Top of RECORDS SUPPLIED

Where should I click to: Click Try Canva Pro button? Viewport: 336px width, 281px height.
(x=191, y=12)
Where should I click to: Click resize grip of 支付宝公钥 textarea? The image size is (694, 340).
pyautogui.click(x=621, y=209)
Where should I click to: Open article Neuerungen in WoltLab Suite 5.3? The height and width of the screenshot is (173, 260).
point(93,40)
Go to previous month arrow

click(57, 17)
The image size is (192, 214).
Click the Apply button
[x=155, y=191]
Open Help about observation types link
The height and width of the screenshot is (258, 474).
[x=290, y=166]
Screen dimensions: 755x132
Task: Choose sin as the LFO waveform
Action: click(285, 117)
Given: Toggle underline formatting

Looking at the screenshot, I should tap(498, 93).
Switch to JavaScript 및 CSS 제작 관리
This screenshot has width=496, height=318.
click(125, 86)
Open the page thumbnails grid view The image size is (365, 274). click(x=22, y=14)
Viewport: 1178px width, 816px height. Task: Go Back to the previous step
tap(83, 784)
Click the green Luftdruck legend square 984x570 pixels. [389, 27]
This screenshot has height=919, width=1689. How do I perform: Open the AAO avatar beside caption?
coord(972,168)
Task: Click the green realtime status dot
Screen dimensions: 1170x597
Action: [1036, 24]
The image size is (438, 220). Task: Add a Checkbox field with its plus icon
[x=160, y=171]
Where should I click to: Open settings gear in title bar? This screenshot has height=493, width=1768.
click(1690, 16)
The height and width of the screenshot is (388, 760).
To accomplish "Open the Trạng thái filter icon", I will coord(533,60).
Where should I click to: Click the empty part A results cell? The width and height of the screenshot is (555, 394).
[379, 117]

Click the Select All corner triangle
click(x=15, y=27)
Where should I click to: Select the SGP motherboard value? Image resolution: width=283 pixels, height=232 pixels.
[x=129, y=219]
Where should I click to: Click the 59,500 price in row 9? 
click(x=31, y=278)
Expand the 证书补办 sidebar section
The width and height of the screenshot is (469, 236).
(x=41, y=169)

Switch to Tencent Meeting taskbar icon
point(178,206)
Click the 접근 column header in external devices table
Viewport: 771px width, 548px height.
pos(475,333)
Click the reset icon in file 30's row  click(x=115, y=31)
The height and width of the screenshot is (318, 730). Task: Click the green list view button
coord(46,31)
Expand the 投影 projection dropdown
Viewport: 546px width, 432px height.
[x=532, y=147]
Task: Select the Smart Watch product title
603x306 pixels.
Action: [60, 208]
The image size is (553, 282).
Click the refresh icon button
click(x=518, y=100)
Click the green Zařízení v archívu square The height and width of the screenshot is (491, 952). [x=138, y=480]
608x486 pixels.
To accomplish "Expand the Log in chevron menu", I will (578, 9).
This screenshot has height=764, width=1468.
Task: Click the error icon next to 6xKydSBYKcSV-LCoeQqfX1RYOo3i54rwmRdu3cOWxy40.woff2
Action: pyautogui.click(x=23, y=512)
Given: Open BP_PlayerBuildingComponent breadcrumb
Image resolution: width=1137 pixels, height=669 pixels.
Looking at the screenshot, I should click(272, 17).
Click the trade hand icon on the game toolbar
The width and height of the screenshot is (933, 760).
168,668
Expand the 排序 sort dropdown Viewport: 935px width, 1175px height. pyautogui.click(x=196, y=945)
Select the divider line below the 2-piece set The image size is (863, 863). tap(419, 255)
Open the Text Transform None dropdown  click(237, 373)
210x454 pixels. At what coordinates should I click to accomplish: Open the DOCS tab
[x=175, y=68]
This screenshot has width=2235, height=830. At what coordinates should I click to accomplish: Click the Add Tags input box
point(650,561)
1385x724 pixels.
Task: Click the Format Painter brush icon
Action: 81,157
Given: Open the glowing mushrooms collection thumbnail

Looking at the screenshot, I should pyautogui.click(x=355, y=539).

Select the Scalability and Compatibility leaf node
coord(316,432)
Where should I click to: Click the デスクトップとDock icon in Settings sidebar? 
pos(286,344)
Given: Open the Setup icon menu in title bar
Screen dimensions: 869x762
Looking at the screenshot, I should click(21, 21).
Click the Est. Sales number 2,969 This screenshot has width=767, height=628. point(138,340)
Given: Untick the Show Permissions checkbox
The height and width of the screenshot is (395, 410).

Bottom of RECORDS SUPPLIED

ACTIVITY: Line count for the string "square": work it out from the records above and reply with the number alone.

TASK OUTPUT: 2